Metabonomics analysis of liver in rats administered with chronic low-dose acrylamide
Published in Xenobiotica, 2020
Yanli Liu, Ruijuan Wang, Kai Zheng, Youwei Xin, Siqi Jia, Xiujuan Zhao
Our previous metabonomics analysis of rat urine suggested that exposure to AA caused liver damage in rats (Shi et al., 2017), but the mechanism of AA-induced effects on the liver are still unclear. No observed adverse effect level (NOAEL) is defined as “the highest level of continual exposure to a chemical that causes no significant adverse effect on the morphology, biochemistry, functional capacity, growth, development or life span of individuals of the target species used in the study”, which is obtained using traditional toxicology methods (Du et al., 2013; van Ravenzwaay et al., 2014).
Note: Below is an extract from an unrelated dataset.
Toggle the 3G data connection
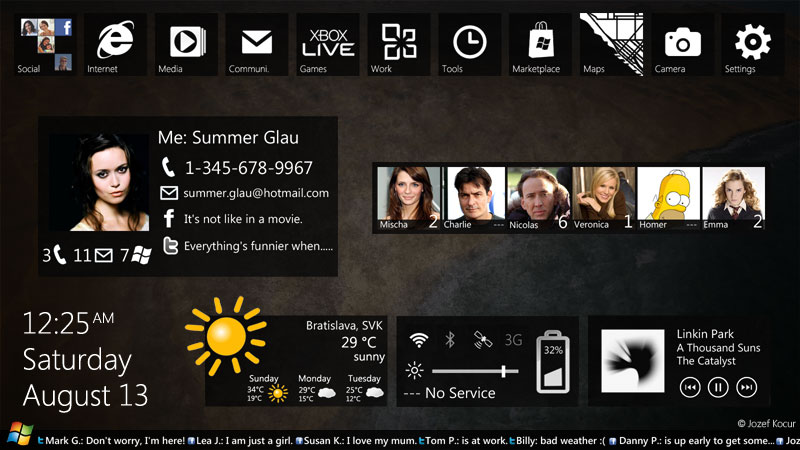Viewport: 800px width, 450px height. pos(514,340)
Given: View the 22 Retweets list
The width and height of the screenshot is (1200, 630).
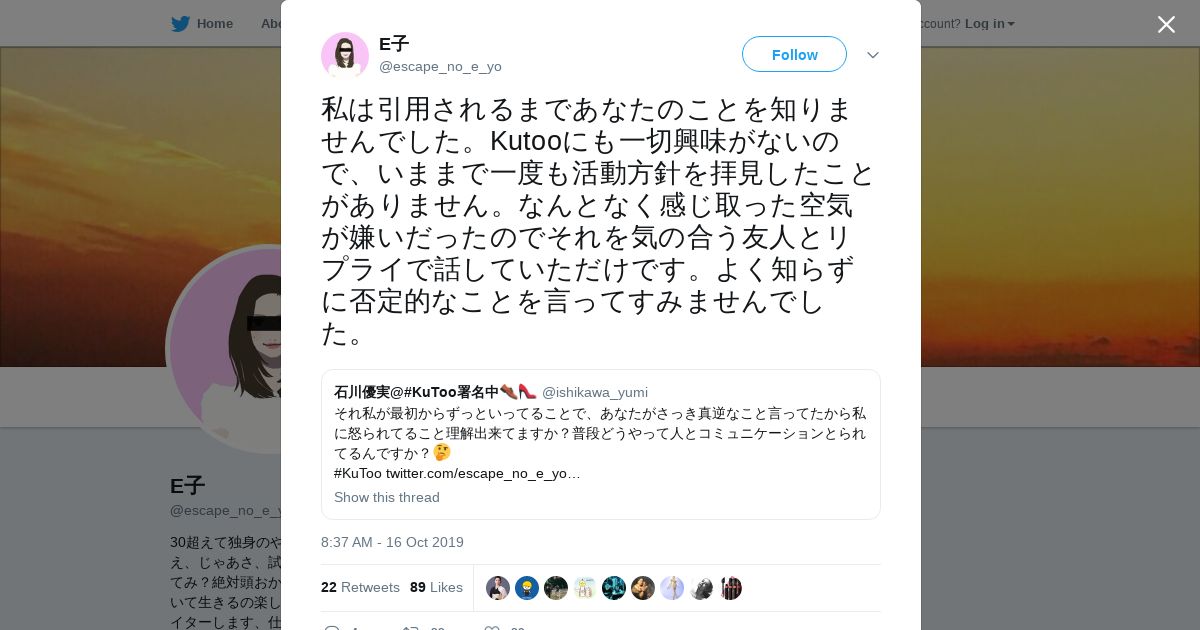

It was reported by the JECFA at its 72th meeting that the NOAEL of AA for a non-carcinogenic end-point was 0.2 mg/kg bw per day. This end-point was based on the induction of morphological nerve changes in rats following administration of AA in drinking-water for 90 days (WHO, 2010). In view of the characteristic advantages of metabonomics, a liver metabonomics study was performed using ultraperformance liquid chromatography–mass spectrometry (UPLC-MS) combined with multivariate statistics, including principal components analysis (PCA) and partial least squares-discriminant analysis (PLS-DA), to investigate whether chronic exposure to AA at NOAEL (WHO, 2010) can induce toxicity in rat liver at the body metabolism level. At the same time, we utilized UPLC-MS metabonomics platform to identify AA-induced metabolic signatures of liver in rats and explore the mechanism of the effects. Furthermore, liver histopathology examination and anti-oxidation indices were conducted to verify the results of metabonomics.